Asynchronous Secure Federated Learning with Byzantine aggregators

TL;DR

This paper presents a novel asynchronous federated learning framework that ensures privacy and robustness against malicious aggregators by using replication, secure masking, differential privacy, and an inclusion mechanism to balance client participation.

Contribution

It introduces a new privacy-preserving protocol for asynchronous federated learning with Byzantine aggregators, avoiding consensus and enhancing availability.

Findings

Maintains performance comparable to state-of-the-art methods.

Ensures privacy and robustness against malicious aggregators.

Provides a balanced participation mechanism for clients.

Abstract

Privacy-preserving federated averaging is a central approach for protecting client privacy in federated learning. In this paper, we study this problem in an asynchronous communications setting with malicious aggregators. We propose a new solution to provide federated averaging in this model while protecting the client's data privacy through secure aggregation and differential privacy. Our solution maintains the same performance as the state of the art across all metrics. The main contributions of this paper are threefold. First, unlike existing single- or multi-server solutions, we consider malicious aggregation servers that may manipulate the model to leak clients' data or halt computation.

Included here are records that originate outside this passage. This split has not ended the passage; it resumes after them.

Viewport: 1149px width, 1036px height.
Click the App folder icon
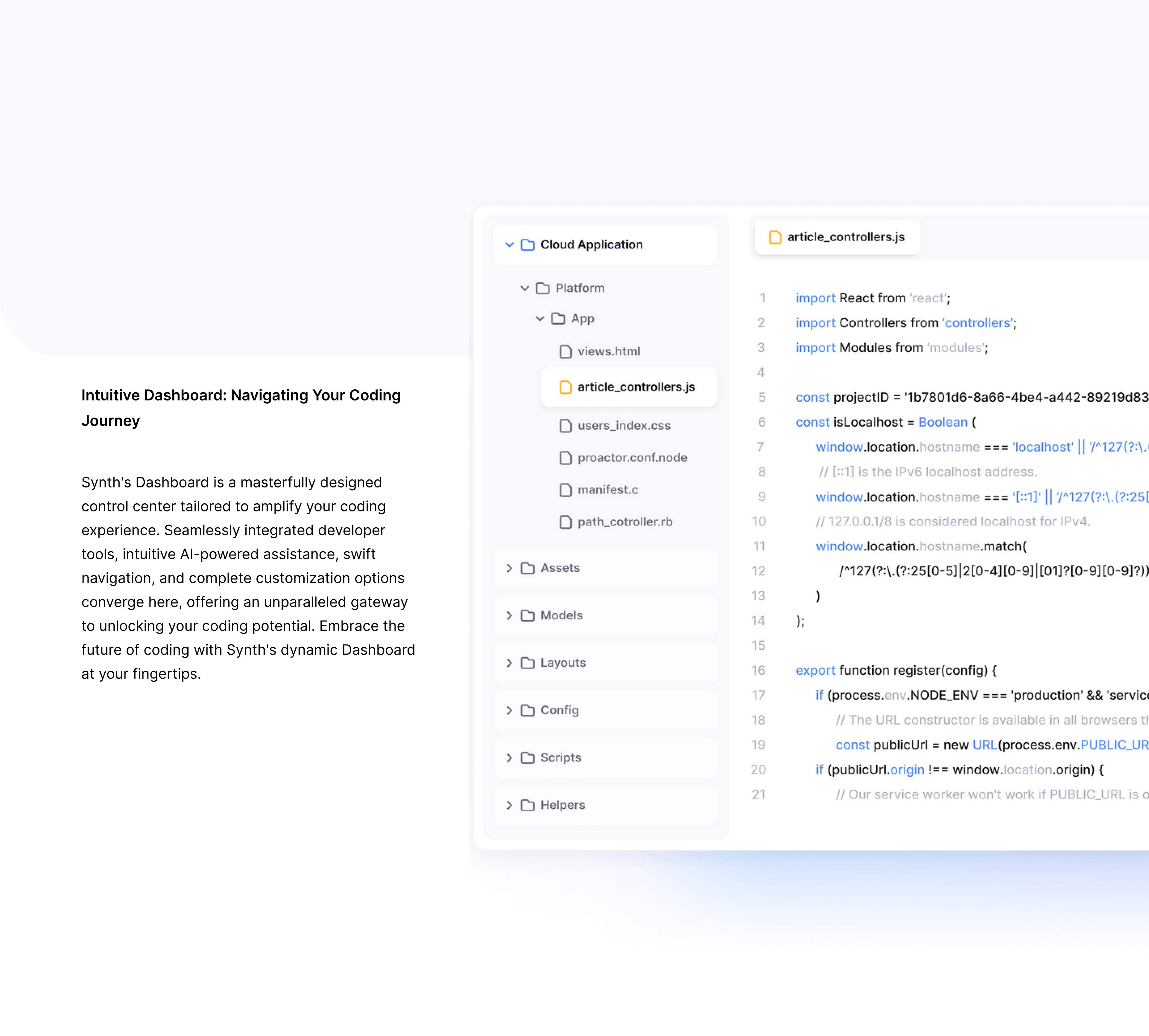[x=558, y=319]
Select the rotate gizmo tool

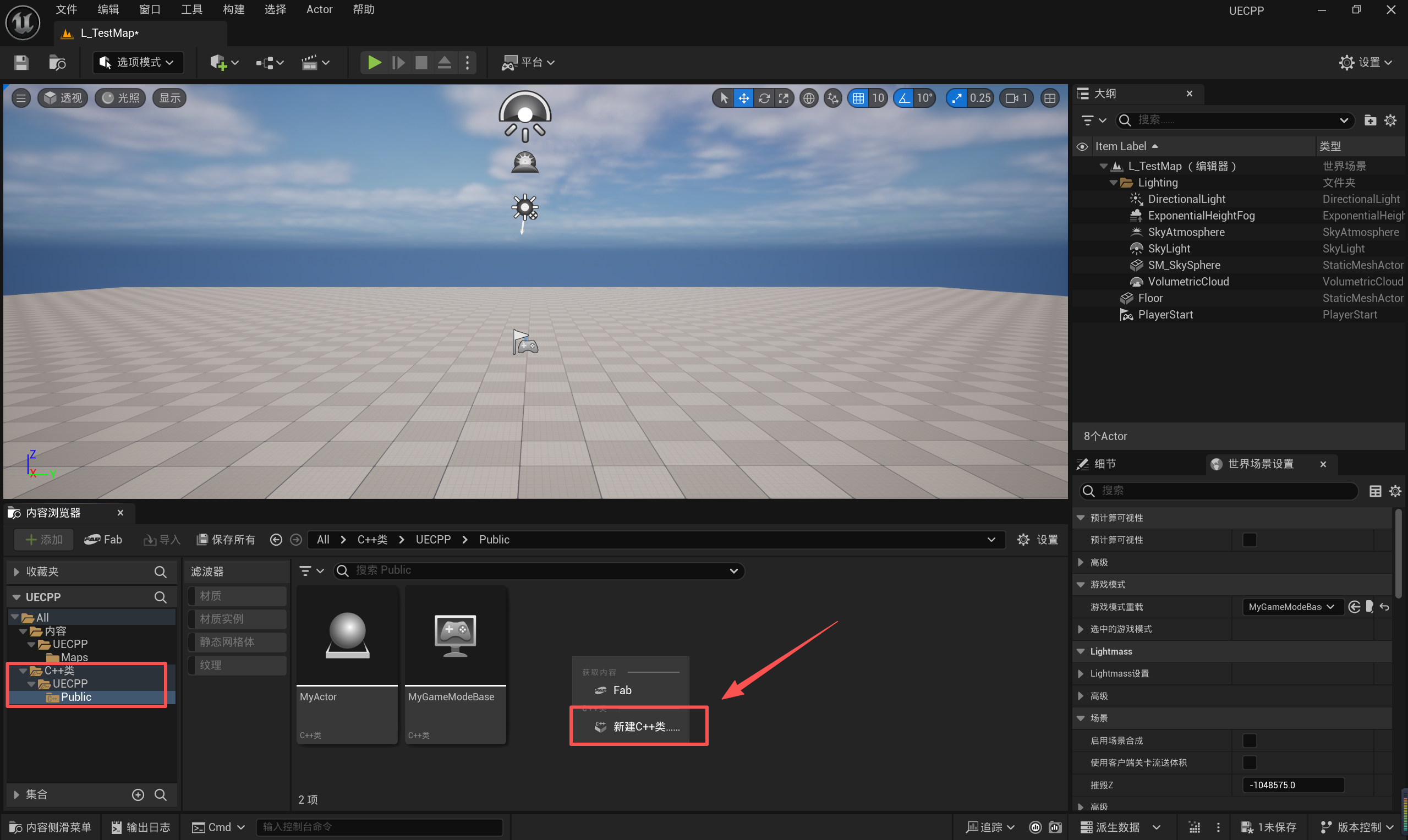pos(764,98)
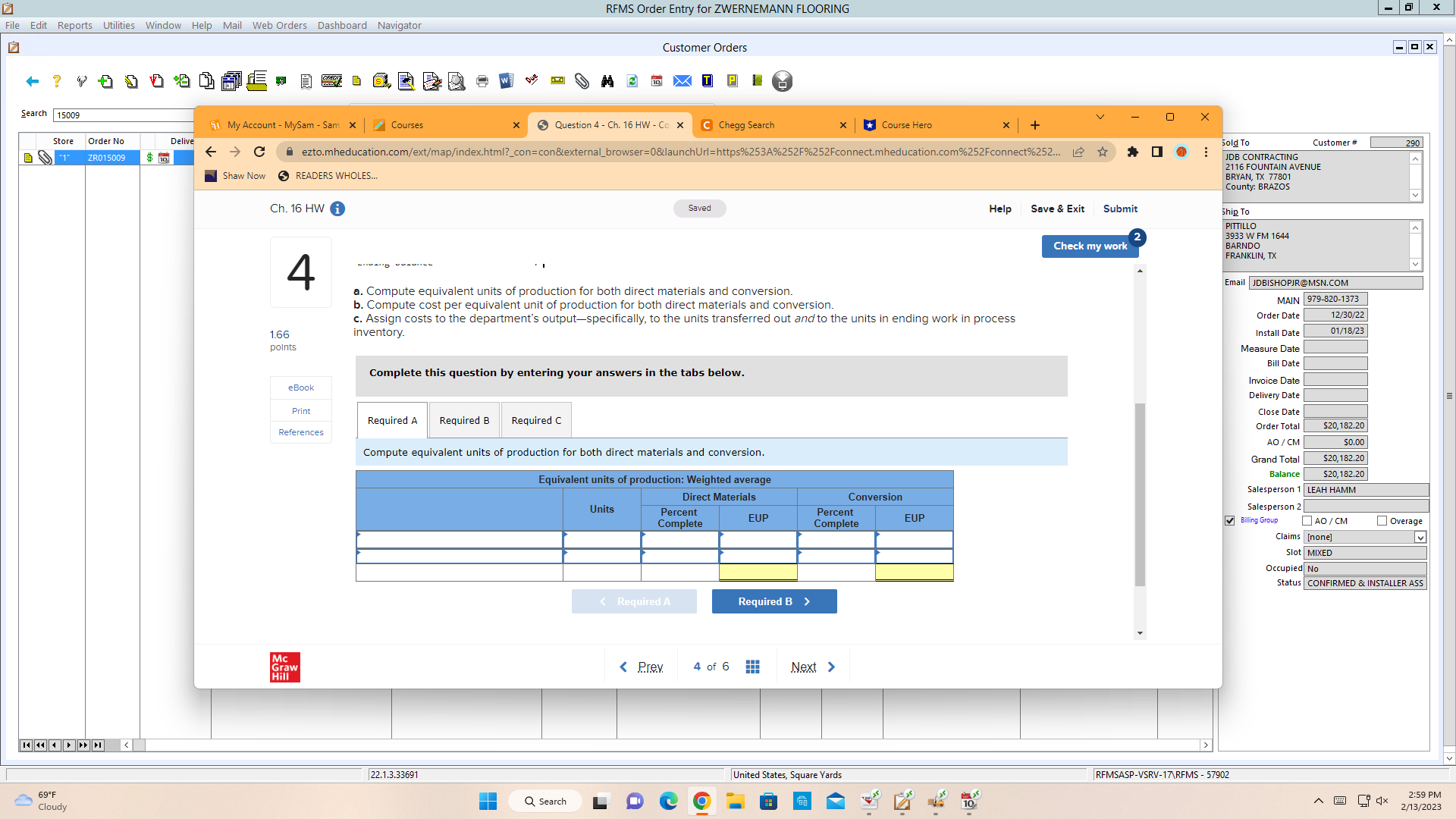The image size is (1456, 819).
Task: Check the Overage checkbox
Action: 1382,521
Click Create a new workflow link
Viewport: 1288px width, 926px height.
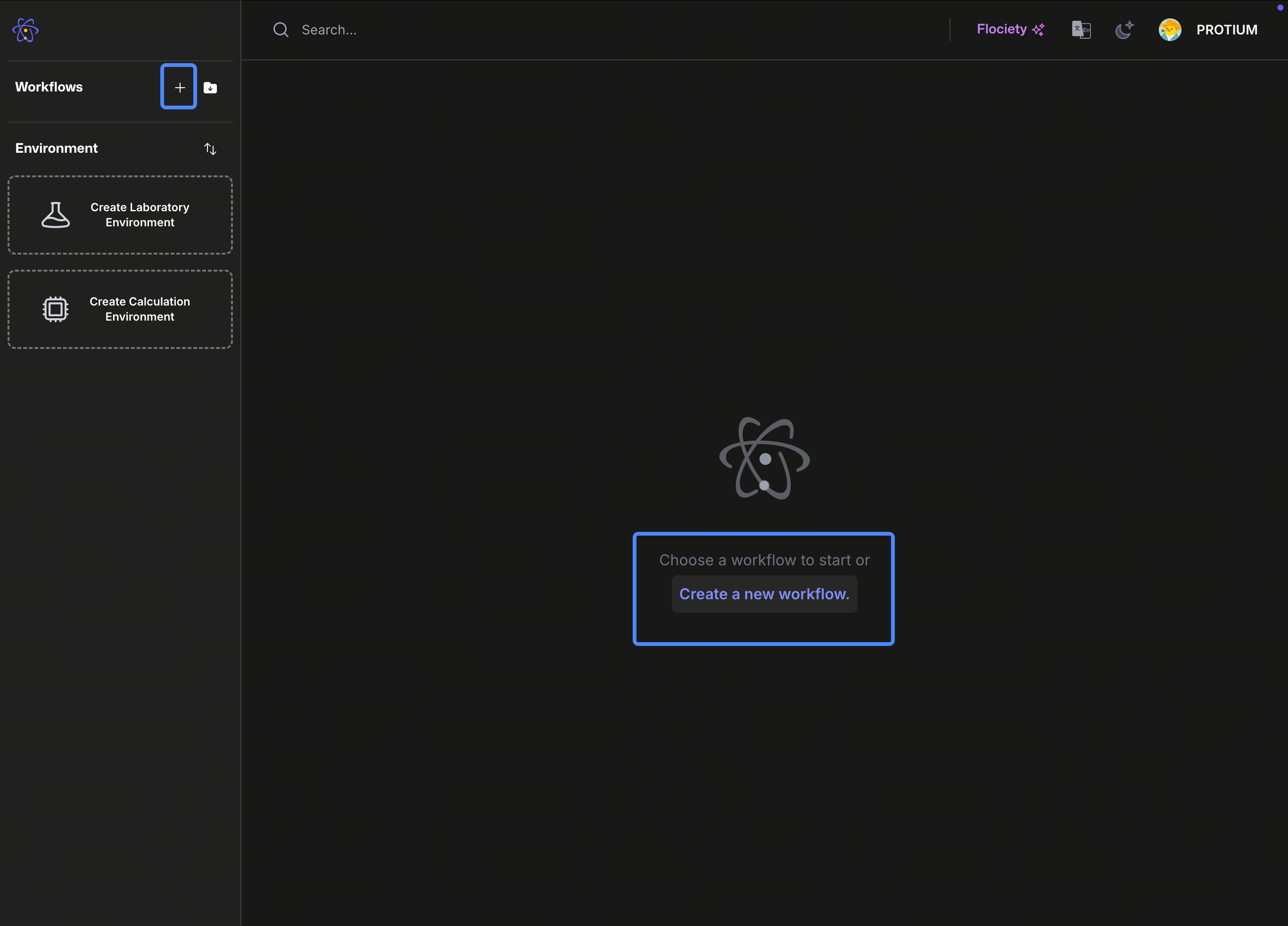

To tolerate this threat, we replicate the aggregators, allowing a fraction of them to be corrupted. Second, we propose a new privacy preservation protocol for protocols in asynchronous communication models with Byzantine aggregators. In this protocol, clients mask their values and add Gaussian noise to their models. In contrast with previous works, we use the replicated servers to unmask the models, while ensuring the liveness of training even if aggregators misbehave. Third, the asynchronous communication model introduces new challenges not present in existing approaches. In such a setting, faster clients may contribute more frequently, potentially reducing their privacy and biasing the training. To address this, we introduce an inclusion mechanism that ensures uniform client participation and balanced privacy budgets. Interestingly, the solution presented in this paper does not rely on agreement between aggregators. Thus, we circumvent the known impossibility of consensus in asynchronous settings where processes might crash. Additionally, this feature increases availability, as a consensus-based algorithm only progresses in periods of low latency.